Nope. You just need to get into the habit of asking the AI to explain itself — through Discovery Mode's four-document harness or Execution Mode's CODE_MAP.md and refactoring discipline. The system helps you keep it aligned.

Is this for solo devs or teams?

Works great for solo builders using AI as a partner. But the doc artifacts also make async teamwork smoother — people can ramp into the context just by reading the SPEC/PLAN.

What if I already wrote code — can I still apply this retroactively?

Yep. Just ask the AI to generate docs based on the existing codebase. Use that to lock in structure, then resume with the DocDD flow going forward. Think of it as reverse-engineering clarity.

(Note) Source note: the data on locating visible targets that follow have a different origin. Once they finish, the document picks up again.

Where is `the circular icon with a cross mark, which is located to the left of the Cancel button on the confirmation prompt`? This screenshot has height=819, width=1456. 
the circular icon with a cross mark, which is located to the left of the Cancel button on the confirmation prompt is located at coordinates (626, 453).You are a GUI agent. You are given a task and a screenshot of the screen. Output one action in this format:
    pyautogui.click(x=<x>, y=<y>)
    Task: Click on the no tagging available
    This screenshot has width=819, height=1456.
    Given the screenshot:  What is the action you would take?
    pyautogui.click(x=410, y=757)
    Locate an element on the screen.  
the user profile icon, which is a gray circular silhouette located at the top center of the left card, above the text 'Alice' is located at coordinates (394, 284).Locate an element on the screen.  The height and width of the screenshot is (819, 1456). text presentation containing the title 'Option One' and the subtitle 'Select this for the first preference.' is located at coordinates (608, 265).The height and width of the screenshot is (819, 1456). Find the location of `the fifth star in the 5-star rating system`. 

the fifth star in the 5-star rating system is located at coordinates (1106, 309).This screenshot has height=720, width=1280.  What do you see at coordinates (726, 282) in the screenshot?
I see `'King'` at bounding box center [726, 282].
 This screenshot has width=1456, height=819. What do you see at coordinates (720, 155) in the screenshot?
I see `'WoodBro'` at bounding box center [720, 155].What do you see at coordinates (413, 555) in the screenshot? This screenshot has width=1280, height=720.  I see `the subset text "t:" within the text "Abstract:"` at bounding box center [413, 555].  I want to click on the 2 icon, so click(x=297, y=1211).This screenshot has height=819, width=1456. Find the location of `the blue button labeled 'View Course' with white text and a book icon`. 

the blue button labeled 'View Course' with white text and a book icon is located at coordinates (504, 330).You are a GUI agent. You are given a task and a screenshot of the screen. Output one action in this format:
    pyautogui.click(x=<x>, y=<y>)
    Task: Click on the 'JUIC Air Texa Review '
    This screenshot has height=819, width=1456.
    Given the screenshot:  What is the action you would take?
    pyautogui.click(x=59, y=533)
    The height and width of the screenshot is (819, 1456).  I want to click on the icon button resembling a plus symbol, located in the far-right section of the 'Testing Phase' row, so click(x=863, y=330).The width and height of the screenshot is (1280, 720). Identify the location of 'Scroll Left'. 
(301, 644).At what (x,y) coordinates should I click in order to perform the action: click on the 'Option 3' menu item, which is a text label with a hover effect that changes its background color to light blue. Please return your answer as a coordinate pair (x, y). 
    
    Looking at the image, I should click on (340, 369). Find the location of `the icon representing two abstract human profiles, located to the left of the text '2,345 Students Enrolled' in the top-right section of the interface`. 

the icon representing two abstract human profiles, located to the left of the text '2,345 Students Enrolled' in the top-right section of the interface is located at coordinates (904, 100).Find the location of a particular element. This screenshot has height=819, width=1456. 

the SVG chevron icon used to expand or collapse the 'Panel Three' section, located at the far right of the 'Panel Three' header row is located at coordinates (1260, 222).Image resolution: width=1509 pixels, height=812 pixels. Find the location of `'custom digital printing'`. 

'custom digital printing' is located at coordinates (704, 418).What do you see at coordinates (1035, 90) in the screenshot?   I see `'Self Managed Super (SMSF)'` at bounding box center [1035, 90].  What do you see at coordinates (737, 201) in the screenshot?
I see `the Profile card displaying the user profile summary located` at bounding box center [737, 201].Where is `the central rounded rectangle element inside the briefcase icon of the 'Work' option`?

Why is this worth the upfront structure? Doesn't it slow me down?

It feels slower on Day 1, but you gain huge speed by Day 5. You'll spend less time debugging, rewriting, and explaining stuff to the AI — because now it's building from a shared understanding.

How do I know when to use Discovery Mode vs. Execution Mode?

If you're unsure about the approach, requirements, or architecture - use Discovery Mode. If you're adding features to an established codebase with proven patterns - use Execution Mode. Most development is actually Execution work, so when in doubt, try Execution first and switch to Discovery if you hit uncertainty.

What do I do when the AI generates repetitive, verbose code despite asking for DRY principles?

Don't fight it upfront — let the AI write repetitive code until tests pass, then use the three-phase refactoring cycle: Generate to Green → Plan the Cleanup → Execute Refactoring. This works with AI tendencies rather than against them.

How often should I update my CODE_MAP.md? Every commit seems excessive.

Every commit that changes the code map is correct — it would be excessive for human engineers, but it's optimal for LLM agents. If something in the code changes that requires the code map to change, then it needs to be updated as part of that commit. AI agents need current architectural context to make good decisions, and the economic shift makes constant updates feasible.